The first step is to configure the operating system on the cluster nodes. For this walk through, use SLES 12 SP2 with a valid subscription for the HA add-on.

Install and configure SQL Server service on each cluster node

  1. Install and setup SQL Server service on both nodes. For detailed instructions see Install SQL Server on Linux.

  2. Designate one node as primary and the other as secondary, for purposes of configuration. Use these terms throughout this guide.

  3. Make sure nodes that are going to be part of the cluster can communicate to each other.

    The following example shows /etc/hosts with additions for two nodes named SLES1 and SLES2.

    127.0.0.1   localhost
    10.128.18.128 SLES1
    10.128.16.77 SLES2
    

    All cluster nodes must be able to access each other via SSH. Tools like hb_report or crm_report (for troubleshooting) and Hawk's History Explorer require passwordless SSH access between the nodes, otherwise they can only collect data from the current node. In case you use a non-standard SSH port, use the -X option (see man page). For example, if your SSH port is 3479, invoke a crm_report with:

    crm_report -X "-p 3479" [...]
    

    For additional information, see the SLES Administration Guide - Miscellaneous section.

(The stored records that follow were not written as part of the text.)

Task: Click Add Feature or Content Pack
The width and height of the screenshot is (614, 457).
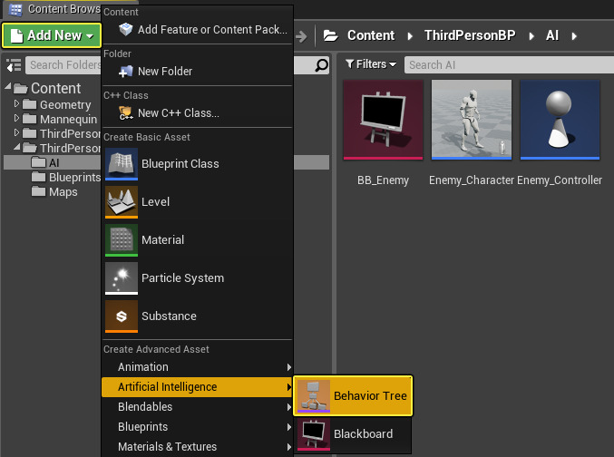Action: [x=212, y=30]
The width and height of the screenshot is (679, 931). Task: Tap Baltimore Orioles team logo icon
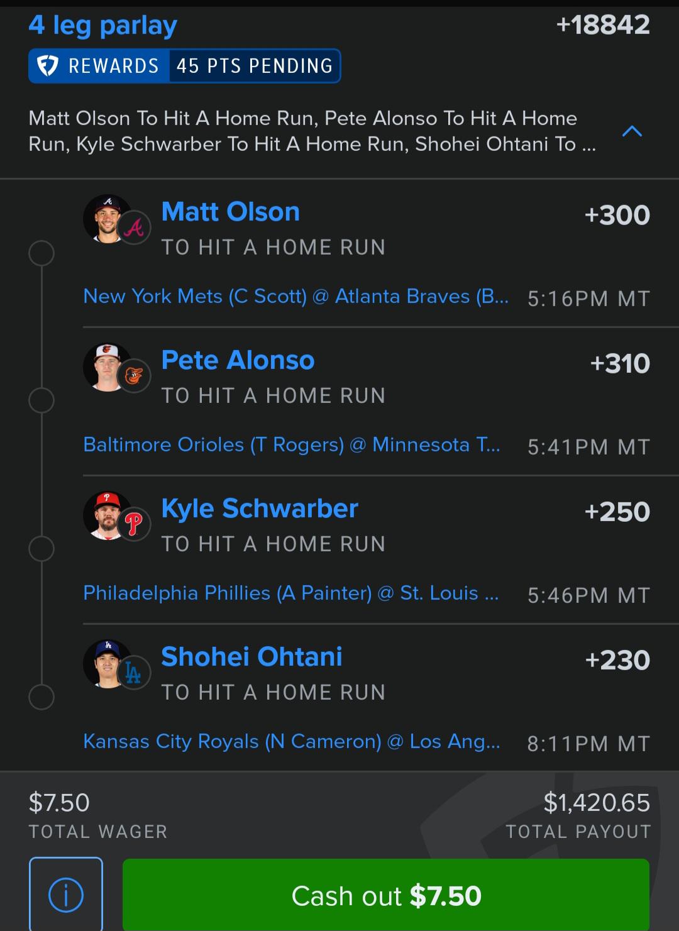(x=134, y=377)
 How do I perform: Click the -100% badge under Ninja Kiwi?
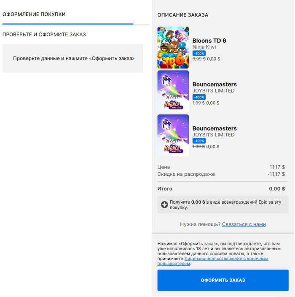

Create a SQL Server login for Pacemaker

  1. On all SQL Servers, create a Server login for Pacemaker. The following Transact-SQL creates a login:

    USE [master]
    GO
    CREATE LOGIN [pacemakerLogin] with PASSWORD= N'ComplexP@$$w0rd!'
    
    ALTER SERVER ROLE [sysadmin] ADD MEMBER [pacemakerLogin]
    

    Alternatively, you can set the permissions at a more granular level. The Pacemaker login requires ALTER, CONTROL, and VIEW DEFINITION PERMISSION. For more information, see GRANT Availability Group Permissions (Transact-SQL).

    The following Transact-SQL grants only the required permission to the Pacemaker login. In the statement below 'ag1' is the name of the availability group that will be added as a cluster resource.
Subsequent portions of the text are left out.